Using a 312 tip we sprayed base and case and also solid 6 panel doors.
This primer seems to want to Sag and bunch up in the raised panels of our 6 panel doors. The way that we spray doors is horizontally on saw horses then flipping them to do the other side. This is followed by taking them to a dry area inside the customer's house to have it dry at room temperature inside the house. After the doors were dried we noticed sags in the raised panels of the doors. I suppose we will have to spray them faster and possibly raise the temperature in our dry area slightly more to get the primer to dry before sagging.
We will probably use up words of 150 to 200 gallons of this primer in the next year since we primarily paint entire houses with stained woodwork. What are the opinions of you fellow painters on the pros and cons of this primer. Would really appreciate any feedback.


----------



## zoomermp (Jun 8, 2017)

I know a lot of you painters will recommend solvent-based primers but that is not a consideration in occupied houses. No matter what we do as painters we cannot completely prevent the primer from getting into the HVAC system of houses. Therefore when respecting and considering the customer it is best to go with a product that has much less odor. Therefore we are using Advanced primer and prior to we were using smart Prime


----------



## Woodco (Nov 19, 2016)

I would ditch the 312 for a 410, but thanks for the info!
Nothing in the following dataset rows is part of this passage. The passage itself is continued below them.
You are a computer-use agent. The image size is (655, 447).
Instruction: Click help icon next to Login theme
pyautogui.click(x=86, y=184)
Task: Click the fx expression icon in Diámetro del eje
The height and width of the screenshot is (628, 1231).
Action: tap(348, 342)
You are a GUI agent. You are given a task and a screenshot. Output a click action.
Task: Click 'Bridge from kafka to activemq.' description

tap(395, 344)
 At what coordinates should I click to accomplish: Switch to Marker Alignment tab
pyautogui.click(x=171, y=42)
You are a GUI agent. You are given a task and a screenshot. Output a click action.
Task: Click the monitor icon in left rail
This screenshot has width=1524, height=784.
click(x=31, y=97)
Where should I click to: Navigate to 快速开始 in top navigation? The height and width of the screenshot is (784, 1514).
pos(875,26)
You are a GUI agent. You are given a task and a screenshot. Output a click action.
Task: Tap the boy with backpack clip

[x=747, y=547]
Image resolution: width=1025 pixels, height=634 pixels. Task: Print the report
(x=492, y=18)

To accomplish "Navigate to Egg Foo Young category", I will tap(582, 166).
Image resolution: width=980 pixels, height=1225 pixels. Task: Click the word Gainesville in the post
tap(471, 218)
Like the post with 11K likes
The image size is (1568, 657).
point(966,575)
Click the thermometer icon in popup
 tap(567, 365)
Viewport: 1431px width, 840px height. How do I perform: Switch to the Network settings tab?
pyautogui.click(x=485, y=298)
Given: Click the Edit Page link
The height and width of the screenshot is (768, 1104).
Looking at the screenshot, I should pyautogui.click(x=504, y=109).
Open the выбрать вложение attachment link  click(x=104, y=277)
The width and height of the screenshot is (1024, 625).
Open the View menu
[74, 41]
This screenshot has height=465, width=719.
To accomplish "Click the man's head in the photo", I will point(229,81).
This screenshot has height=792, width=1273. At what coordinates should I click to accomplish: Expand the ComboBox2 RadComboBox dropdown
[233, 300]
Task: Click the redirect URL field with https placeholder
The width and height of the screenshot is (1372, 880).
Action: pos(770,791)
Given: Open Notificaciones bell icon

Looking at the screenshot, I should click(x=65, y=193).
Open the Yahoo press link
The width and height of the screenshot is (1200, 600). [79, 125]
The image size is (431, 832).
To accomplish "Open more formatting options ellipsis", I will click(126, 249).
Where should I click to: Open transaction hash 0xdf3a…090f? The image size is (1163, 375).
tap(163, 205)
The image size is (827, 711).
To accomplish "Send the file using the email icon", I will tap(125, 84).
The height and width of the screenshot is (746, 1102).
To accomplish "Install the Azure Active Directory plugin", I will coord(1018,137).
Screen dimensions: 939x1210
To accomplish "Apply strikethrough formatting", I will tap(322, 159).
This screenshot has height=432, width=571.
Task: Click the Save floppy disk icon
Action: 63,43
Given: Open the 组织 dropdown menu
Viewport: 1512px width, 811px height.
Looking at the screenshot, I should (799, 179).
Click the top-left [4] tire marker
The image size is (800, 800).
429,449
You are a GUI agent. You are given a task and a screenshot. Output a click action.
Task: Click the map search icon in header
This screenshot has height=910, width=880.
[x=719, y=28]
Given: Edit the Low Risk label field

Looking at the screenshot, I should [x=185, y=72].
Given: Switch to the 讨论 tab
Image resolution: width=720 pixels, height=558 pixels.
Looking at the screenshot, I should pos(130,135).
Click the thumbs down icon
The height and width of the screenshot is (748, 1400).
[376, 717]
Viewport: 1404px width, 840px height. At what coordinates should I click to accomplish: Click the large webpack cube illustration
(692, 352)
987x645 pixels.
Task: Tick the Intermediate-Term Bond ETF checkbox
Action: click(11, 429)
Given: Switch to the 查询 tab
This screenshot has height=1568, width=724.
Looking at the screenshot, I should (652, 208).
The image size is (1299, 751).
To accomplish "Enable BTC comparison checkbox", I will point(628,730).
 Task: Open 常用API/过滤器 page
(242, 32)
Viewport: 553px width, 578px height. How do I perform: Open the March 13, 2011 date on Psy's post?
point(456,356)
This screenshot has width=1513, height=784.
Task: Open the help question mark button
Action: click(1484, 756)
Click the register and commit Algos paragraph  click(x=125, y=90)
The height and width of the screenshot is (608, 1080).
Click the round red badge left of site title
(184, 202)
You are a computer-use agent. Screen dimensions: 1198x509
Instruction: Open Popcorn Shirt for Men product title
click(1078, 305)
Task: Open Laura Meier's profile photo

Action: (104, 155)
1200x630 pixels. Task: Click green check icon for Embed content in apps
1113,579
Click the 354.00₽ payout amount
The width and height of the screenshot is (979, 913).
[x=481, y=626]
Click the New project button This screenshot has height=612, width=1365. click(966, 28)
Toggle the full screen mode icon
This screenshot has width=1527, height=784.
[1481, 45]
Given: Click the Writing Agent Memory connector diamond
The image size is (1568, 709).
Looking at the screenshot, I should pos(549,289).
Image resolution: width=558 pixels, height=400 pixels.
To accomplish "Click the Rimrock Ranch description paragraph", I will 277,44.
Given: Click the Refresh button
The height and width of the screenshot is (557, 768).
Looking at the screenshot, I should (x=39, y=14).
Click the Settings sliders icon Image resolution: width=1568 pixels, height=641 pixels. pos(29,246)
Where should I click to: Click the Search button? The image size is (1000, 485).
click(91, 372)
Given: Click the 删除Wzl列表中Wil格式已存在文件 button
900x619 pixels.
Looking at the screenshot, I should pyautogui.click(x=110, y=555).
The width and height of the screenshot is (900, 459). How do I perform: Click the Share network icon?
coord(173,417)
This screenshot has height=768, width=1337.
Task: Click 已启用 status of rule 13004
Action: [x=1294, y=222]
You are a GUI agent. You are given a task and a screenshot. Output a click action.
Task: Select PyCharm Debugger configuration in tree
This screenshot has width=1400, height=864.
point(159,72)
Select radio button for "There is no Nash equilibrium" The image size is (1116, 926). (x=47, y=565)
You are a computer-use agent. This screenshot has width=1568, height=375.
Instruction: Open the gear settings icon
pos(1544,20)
I will definitely keep it in mind.

I also did not know that about smart prime. I have considered giving it a try in the past. I guess I wont now.


----------



## zoomermp (Jun 8, 2017)

Woodco said:


> I would ditch the 312 for a 410, but thanks for the info! I will definitely keep it in mind.
> 
> I also did not know that about smart prime. I have considered giving it a try in the past. I guess I wont now.


don't get me wrong it is a very good primer with strong attributes but it does not work well with sprayers regardless of tip size.


----------



## sayn3ver (Jan 9, 2010)

What does this primer excell at? Typically primers don't easily sag. Having to worry about sags in my prime coat is a disadvantage. 

I like SW wall and wood at the moment for bare wood trim for a sprayable acrylic. Ppg fastdry acrylic undercoat and California paints acrylic enamel undercoat are very similar. Looking to try zinser primecoat/bullseye on a price concious job after coming across a review by jack Paul on it. It probably doesn't sand as good but for $15 a gallon it might be worth trying. 

Wall and wood doesn't sag and dries pretty quick. More so it sands nice. Doesn't powder like bm217 oil does but it's pretty good. It doesn't lay down as smooth as I would prefer however.


----------



## cocomonkeynuts (Apr 14, 2017)

sayn3ver said:


> What does this primer excell at? Typically primers don't easily sag. Having to worry about sags in my prime coat is a disadvantage.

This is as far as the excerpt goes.